The insistence on making the spoken interaction feel as "human" and "natural" as possible honestly introduces way more confusion than it needs to and makes the whole thing feel uncomfortable for its parasociability and stiltedness.
In Star Trek they were perfectly comfortable saying "Computer! Do the thing" in a more specific, 'computer' intonation. It was all fairly natural language, but there is no attempt to pretend the computer is a person. This made the thing feel more futuristic than what they're trying to do now.
It's not even that natural; with a new baby in the house I've really grown to dislike Alexa just for how much I have to yell at it. We're not a loud household, but talking to Alexa is like talking to my grandfather without his hearing aids. Everything has to be said at least three times, in increasing volume levels.
I just rewatched all of TNG, and that's actually not the case: there are several instances where a crew member (often Geordi?) would speak to the computer in a more "human" conversational way. I recall one episode in particular where Geordi's trying to set the mood in his quarters for an impending date, and he's very conversationally refining the music choice until he gets what he wants.
Yep, Star Trek computers understand addressing, the conversation is modal: one does not need to begin every sentence with the keyword, a first use of the hotword (or implicitly in some cases, like entering a turbolift) combined with a specific tone makes the computer “open” the conversation. From then on, tone only is sufficient for the computer to know when it is being addressed. With a conversation opened, context is remembered.
I am flabbergasted that the following hasn’t been an option:
- hey Siri
- yes?
- what are the last three releases from <artist>?
- X Y and Z
- search again without EPs
- W X and Z
- Play the first one
- <playing W>
- thank you Siri
<conversation closed>
Also, with attention tracking that -already- exists with the FaceID array, the phone can know when it is addressed and when it’s not. You know, just like when you’re talking to someone, you usually look at them...
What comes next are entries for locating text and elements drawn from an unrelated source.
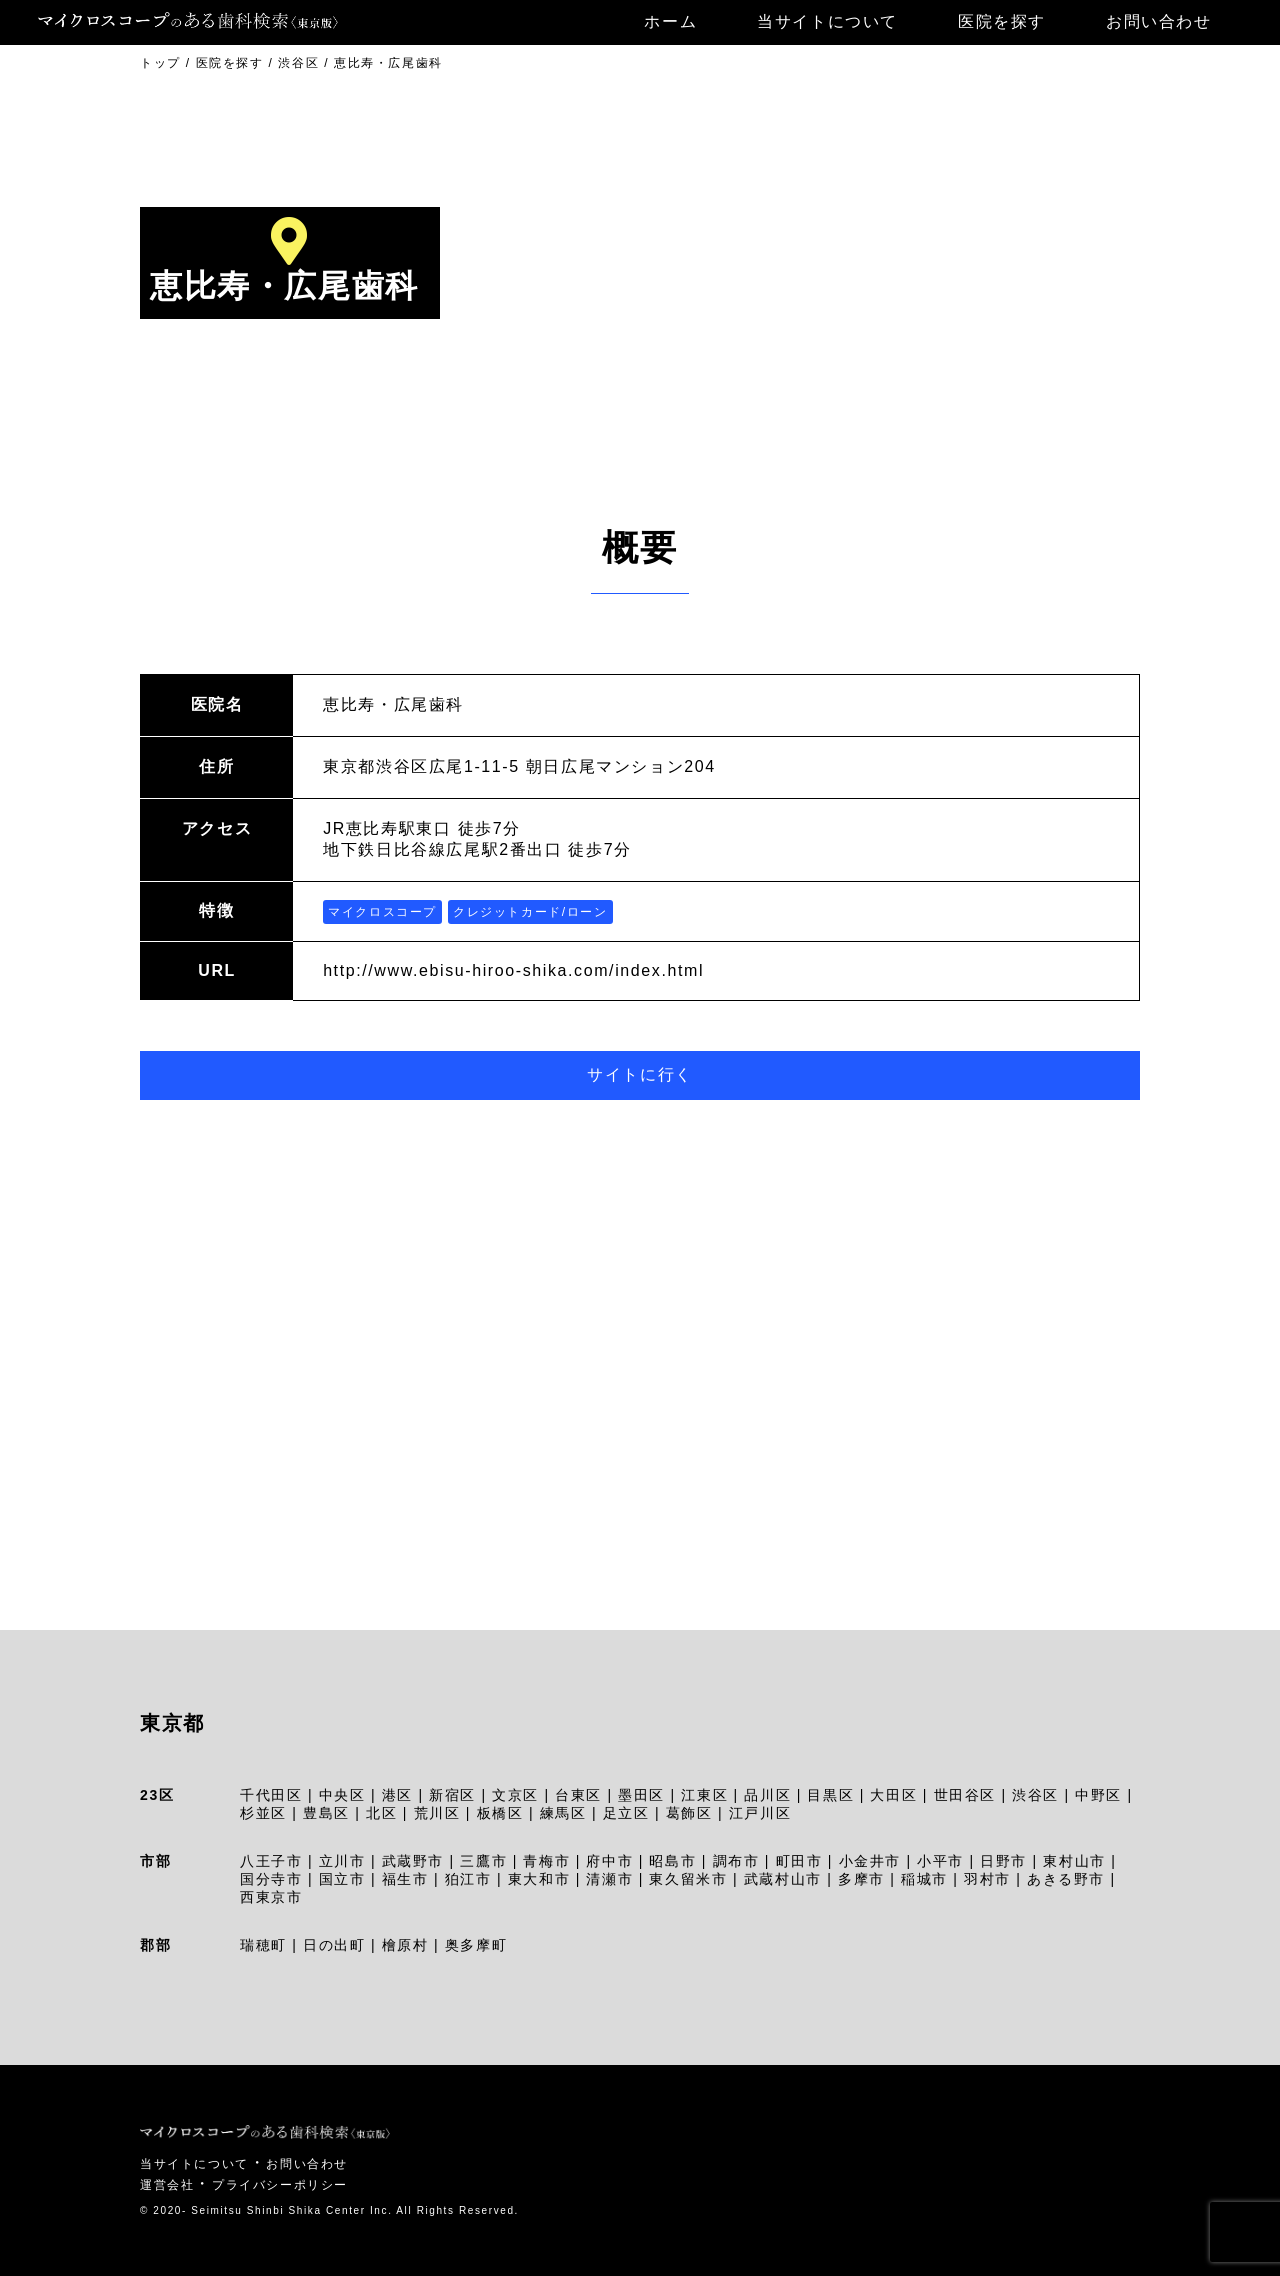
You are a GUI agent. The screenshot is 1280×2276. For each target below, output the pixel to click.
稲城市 (924, 1879)
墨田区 (641, 1795)
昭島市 (672, 1861)
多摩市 (861, 1879)
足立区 (626, 1813)
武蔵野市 (413, 1861)
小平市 (940, 1861)
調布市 (736, 1861)
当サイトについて (827, 21)
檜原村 (405, 1945)
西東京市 (271, 1897)
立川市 (342, 1861)
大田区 (893, 1795)
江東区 (704, 1795)
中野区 (1098, 1795)
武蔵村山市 (783, 1879)
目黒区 (830, 1795)
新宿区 (452, 1795)
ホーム (670, 21)
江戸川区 (760, 1813)
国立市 (342, 1879)
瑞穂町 (263, 1945)
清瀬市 (609, 1879)
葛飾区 (689, 1813)
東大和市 (539, 1879)
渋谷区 (1035, 1795)
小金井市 (870, 1861)
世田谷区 (965, 1795)
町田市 (799, 1861)
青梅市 (546, 1861)
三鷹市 (483, 1861)
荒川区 (437, 1813)
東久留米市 (688, 1879)
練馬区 (563, 1813)
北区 (381, 1813)
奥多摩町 (476, 1945)
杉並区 (263, 1813)
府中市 (609, 1861)
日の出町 (334, 1945)
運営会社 (167, 2185)
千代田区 (271, 1795)
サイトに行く (640, 1074)
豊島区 (326, 1813)
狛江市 (468, 1879)
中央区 (342, 1795)
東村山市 (1074, 1861)
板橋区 (500, 1813)
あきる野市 (1066, 1879)
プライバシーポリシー (280, 2185)
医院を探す (1002, 21)
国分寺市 (271, 1879)
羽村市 (987, 1879)
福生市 (405, 1879)
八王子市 (271, 1861)
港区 (397, 1795)
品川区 (767, 1795)
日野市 (1003, 1861)
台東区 (578, 1795)
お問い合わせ (1159, 21)
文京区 (515, 1795)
As someone who recently acquire a Clapper... I had forgotten just how finicky it could be. Can't clap too quietly, too loudly, too slowly, or too quickly. Often takes me three or four tries! Not exactly an enjoyable experience for the person sitting next to you...
I vaguely remember a sitcom where someone had to watch a important event with friends on TV and someone else installed a clapper on said TV. Everything went well until the applause kicked in.
Yep. "That sounds like a clap from the next room" versus "that sounds like a quiet clap in this room" is not an impossible distinction to make (humans could do it most of the time), but not trivial either.
"Oh, let me demonstrate this. Ok Google, turn off the lights."
"Ok Google, turn on the lights now."
"Ok Google, mute."
"Ok Google, turn on the lights."
"Ok Google, turn on the lights, damn it."
"Ok Google, turn, on, the, lights---there you go. I swear it works better yesterday."
Might as well just flip the switch myself, if I have to debate the assistant half of the time in total darkness.